Not at all the same.
“How are we, Kaye?” Mitch asked, standing beside her at the sink.
“Stella is going to be fine,” Kaye said before she could think.
“How are we, Kaye?”
Kaye reached out and gripped Mitch's hand on the counter. She had not spent much time lately simply touching her husband. He had been gone so much, and so often, of course.
She must have looked miserable and lost. But what she felt was very, very physical.
Mitch pulled her close. He was always the one to make the first move; except that she had made the move that had produced Stella. Mitch had held back, worried about Kaye, or perhaps just scared at the thought of being a parent to a new kind of human being. They had been so in love, and the problem was, Kaye could not answer Mitch's question now, not truthfully, because she did not know.
There was still love. What kind of love? “We are going to be better,” she said into his shoulder. “There is certainly better to be.”
“They shouldn't hound us,” he said with the boyish sternness of the night before.
“I don't think we have any control over that.”
“We won't stay here long,” he said, and glared out the window at the woods, the dock, the sunshine. “This place is too nice. I don't trust it.”
“It is nice. Why not stay a while? The Mackenzies would never tell anyone.”
Mitch brushed her cheek with his palm. “Their son is in a camp. The children in the camps are getting sick.”
Kaye drew her eyebrows together. She could not follow this line of reasoning.
“Mark Augustine has been looking for you, for us. He's been waiting for the right moment to reel us in. The illness is scaring people badly. This is his moment.”
Kaye squeezed his forearm hard, as if to punish him.
“Ow,” he said.
She loosened her grip. “We need to keep Stella quiet and calm. She needs to rest for a few days at least. She can't rest in a bounci
ng Jeep.”
“All right,” Mitch said.
“We'll stay here,” Kaye said. “Will it be okay?”

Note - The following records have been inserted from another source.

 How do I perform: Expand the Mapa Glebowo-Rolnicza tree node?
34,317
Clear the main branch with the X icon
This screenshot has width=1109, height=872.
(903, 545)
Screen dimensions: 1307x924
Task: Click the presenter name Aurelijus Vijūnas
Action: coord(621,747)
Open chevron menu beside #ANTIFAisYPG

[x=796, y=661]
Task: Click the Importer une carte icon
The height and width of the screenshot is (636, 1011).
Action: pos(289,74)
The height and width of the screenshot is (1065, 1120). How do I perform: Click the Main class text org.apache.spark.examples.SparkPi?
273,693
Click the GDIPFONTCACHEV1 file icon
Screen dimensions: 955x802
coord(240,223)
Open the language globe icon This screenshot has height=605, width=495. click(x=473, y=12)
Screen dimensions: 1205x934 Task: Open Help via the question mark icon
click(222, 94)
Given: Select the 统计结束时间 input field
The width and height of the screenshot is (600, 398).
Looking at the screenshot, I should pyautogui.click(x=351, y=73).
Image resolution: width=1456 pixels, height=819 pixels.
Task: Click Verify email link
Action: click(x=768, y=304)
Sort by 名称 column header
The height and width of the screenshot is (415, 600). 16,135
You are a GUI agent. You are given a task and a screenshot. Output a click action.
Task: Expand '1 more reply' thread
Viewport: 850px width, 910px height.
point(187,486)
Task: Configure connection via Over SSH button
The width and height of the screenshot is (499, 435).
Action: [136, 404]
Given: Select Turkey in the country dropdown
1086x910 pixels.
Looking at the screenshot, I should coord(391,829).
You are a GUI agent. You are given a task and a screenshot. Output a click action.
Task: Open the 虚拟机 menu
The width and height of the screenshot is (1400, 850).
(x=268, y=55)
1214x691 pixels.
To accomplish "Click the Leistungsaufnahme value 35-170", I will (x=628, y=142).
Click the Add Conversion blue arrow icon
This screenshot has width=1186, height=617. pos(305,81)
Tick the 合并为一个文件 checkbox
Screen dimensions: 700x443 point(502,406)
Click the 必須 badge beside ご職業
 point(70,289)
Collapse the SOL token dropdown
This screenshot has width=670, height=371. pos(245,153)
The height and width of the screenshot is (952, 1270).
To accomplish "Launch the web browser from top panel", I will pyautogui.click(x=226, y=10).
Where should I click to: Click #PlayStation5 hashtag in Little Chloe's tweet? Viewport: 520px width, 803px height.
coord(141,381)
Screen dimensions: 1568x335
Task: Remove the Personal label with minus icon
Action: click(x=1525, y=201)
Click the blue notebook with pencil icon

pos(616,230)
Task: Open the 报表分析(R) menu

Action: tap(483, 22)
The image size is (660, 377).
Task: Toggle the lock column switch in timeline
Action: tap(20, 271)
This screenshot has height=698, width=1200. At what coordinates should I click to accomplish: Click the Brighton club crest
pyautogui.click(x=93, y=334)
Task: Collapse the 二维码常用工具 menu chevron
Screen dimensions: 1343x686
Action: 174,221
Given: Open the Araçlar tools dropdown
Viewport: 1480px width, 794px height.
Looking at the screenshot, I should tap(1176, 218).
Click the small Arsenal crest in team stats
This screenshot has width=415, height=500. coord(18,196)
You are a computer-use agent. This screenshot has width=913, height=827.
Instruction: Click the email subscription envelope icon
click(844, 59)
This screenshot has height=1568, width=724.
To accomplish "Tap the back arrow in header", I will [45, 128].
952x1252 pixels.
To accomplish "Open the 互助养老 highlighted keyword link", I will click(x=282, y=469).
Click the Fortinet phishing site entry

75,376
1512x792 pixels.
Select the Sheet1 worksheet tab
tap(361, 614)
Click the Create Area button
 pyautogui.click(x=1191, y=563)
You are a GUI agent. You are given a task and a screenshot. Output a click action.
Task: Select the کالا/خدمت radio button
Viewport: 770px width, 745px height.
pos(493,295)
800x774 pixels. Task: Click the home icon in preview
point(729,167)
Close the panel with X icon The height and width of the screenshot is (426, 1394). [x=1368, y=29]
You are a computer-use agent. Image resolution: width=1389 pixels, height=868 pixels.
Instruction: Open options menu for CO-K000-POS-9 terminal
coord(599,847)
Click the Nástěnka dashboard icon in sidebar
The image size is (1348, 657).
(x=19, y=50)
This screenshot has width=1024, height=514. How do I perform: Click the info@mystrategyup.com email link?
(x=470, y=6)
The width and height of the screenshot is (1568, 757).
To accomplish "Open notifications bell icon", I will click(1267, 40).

“It'll have to be,” Mitch said.
Kaye leaned her head against Mitch's chest. Her eyes lost focus and then closed. “Is she still asleep?” she asked.
“Let's check,” Mitch said, and they walked together into the living room.
She was. Kaye took Mitch's hand and led him into the bedroom. They took off their clothes, and Kaye pulled back the covers on the bed until the bottom sheet was completely revealed.
“I need you,” she said.
Her fingers on his lips smelled of tea leaves.
49
OHIO
Dicken had prepared and racked up his seventy specimen sets. He used a Kim Wipe to take the sting of sweat out of his eyes. His sense of urgency was extreme but counterproductive. He could work no faster than produced good results. Anything less would be worse than not having worked at all.
He had labored nine hours straight, first separating and classifying the specimens based on his labels and field notes, then preparing them for the automated lab equipment. Most of the manual labor involved preparing specimens and racking them up for runs through the instruments.
PCR instruments had been the size of large suitcases when he had been a student. Now he could hold one in the palm of his hand. The racks carried what had been the equivalent of a whole building full of equipment fifteen years ago.
Oligos—small but highly specific segments of DNA mounted in each tiny square cell of the whole-genome array chips—attached themselves to complementary segments of RNA expressed by the cell, including viral genes, if any, and labeled them with fluorescent markers. Scanners would count the markers and approximate their positions in the chromosome sequence.
From a prepared set of serological fractions, the sequencers would amplify and analyze the exact genetic code of any viruses in the samples. The proteomizers would list all proteins found within the targeted cells—both viral and host proteins. Proteins could then be matched by the Ideator to the open reading frames of the sequenced genes.